- [WHAT IS ASKED]:
(1) According to the page on using DQ2 at NIKHEF, what must be loaded before DDM can be used?
(2) Return the passage of the DQ2 setup page from "# access protocol" up to and including "of local storage.", with the wording unchanged.

- [TEXT SHOWN]:
○ ○ ○ ○ ○ ○ ○

Using DQ2 at NIKHEF

From Atlas Wiki
Jump to navigation Jump to search

NOTE: DQ2 is ATLAS specific software (not LCG)

This page explains how to setup the DQ2 end-user tools for ATLAS DDM (distributed data management) for use at NIKHEF. The DDM tools operate on top of the GRID middleware so any use of DDM requires that you load your GRID certificate first. If you don't have a Grid certificate yet consult [1]


Set up

You can include these commands in your .cshrc to automate the setup of the DQ2 tools and the grid environment

    source /global/ices/lcg/current/etc/profile.d/grid_env.csh
    source /project/atlas/nikhef/dq2/dq2_setup.csh.NIKHEF

# Derived from
# /afs/usatlas.bnl.gov/Grid/Don-Quijote/dq2_user_client/setup.sh.any

if (! $?LCG_LOCATION ) then
        echo 'ERROR : setup Grid first!'
        exit
endif

# DQ2 server
setenv DQ2_URL_SERVER http://atlddmcat.cern.ch/dq2/
setenv DQ2_URL_SERVER_SSL https://atlddmcat.cern.ch:443/dq2/

# local site ID
#
# e.g., for CERN
# setenv DQ2_LOCAL_ID CERN
#
# if your site doesn't deploy a DQ2 site service
# setenv DQ2_LOCAL_ID ''
setenv DQ2_LOCAL_ID NIKHEF

# access protocol to local storage
#
# for CASTOR
# setenv DQ2_LOCAL_PROTOCOL rfio
#
# for dCache
# setenv DQ2_LOCAL_PROTOCOL dcap
#
# for normal disk storage
# setenv DQ2_LOCAL_PROTOCOL unix
setenv DQ2_LOCAL_PROTOCOL dpm


# root directory of local storage.

○ ○ ○ ○ ○ ○ ○

- [RAW RECORDS]:

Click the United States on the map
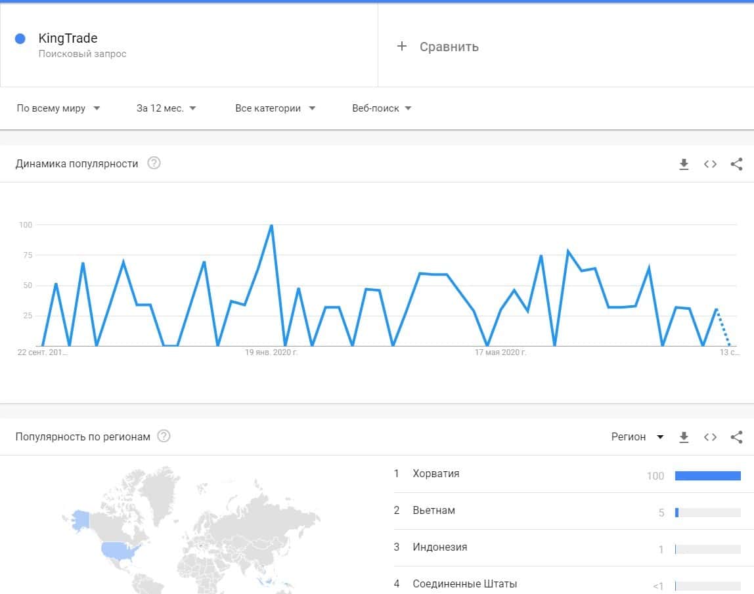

○ ○ ○ ○ ○ ○ ○

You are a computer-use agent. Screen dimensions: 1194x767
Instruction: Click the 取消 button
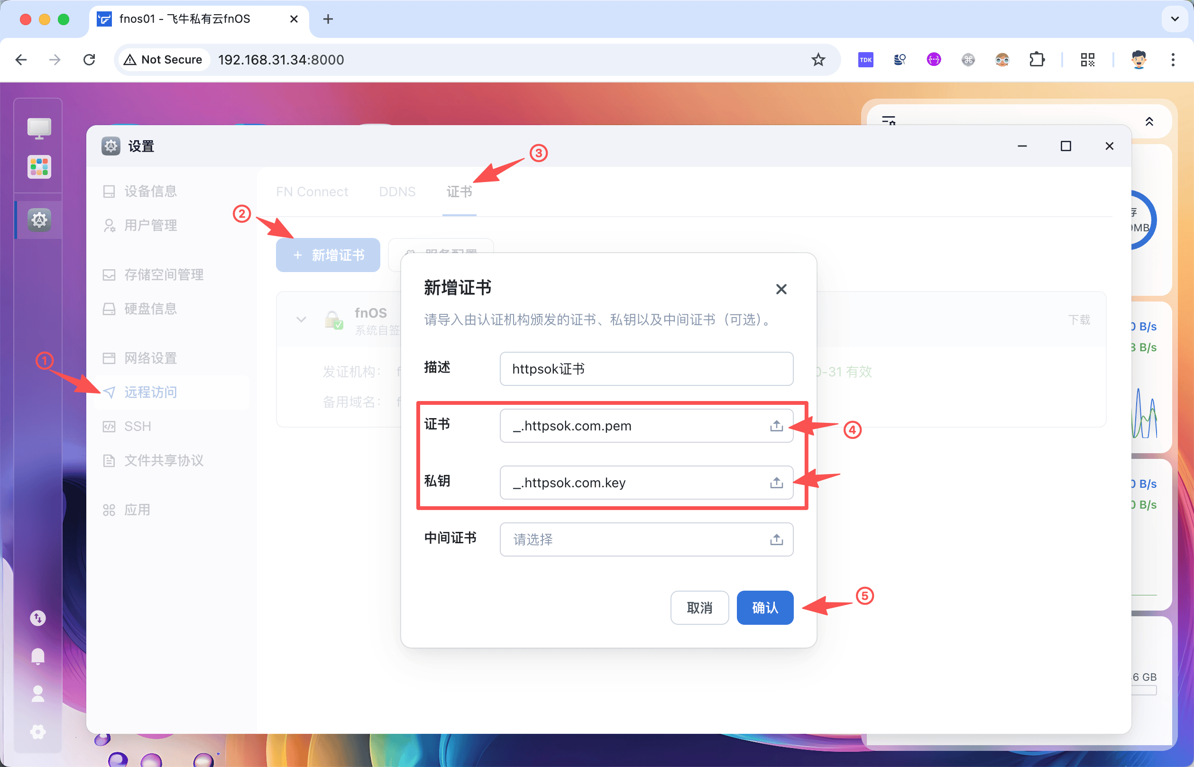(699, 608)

○ ○ ○ ○ ○ ○ ○

- [THE REPLIES]:
(1) Your GRID certificate.

(2)
# access protocol to local storage
#
# for CASTOR
# setenv DQ2_LOCAL_PROTOCOL rfio
#
# for dCache
# setenv DQ2_LOCAL_PROTOCOL dcap
#
# for normal disk storage
# setenv DQ2_LOCAL_PROTOCOL unix
setenv DQ2_LOCAL_PROTOCOL dpm


# root directory of local storage.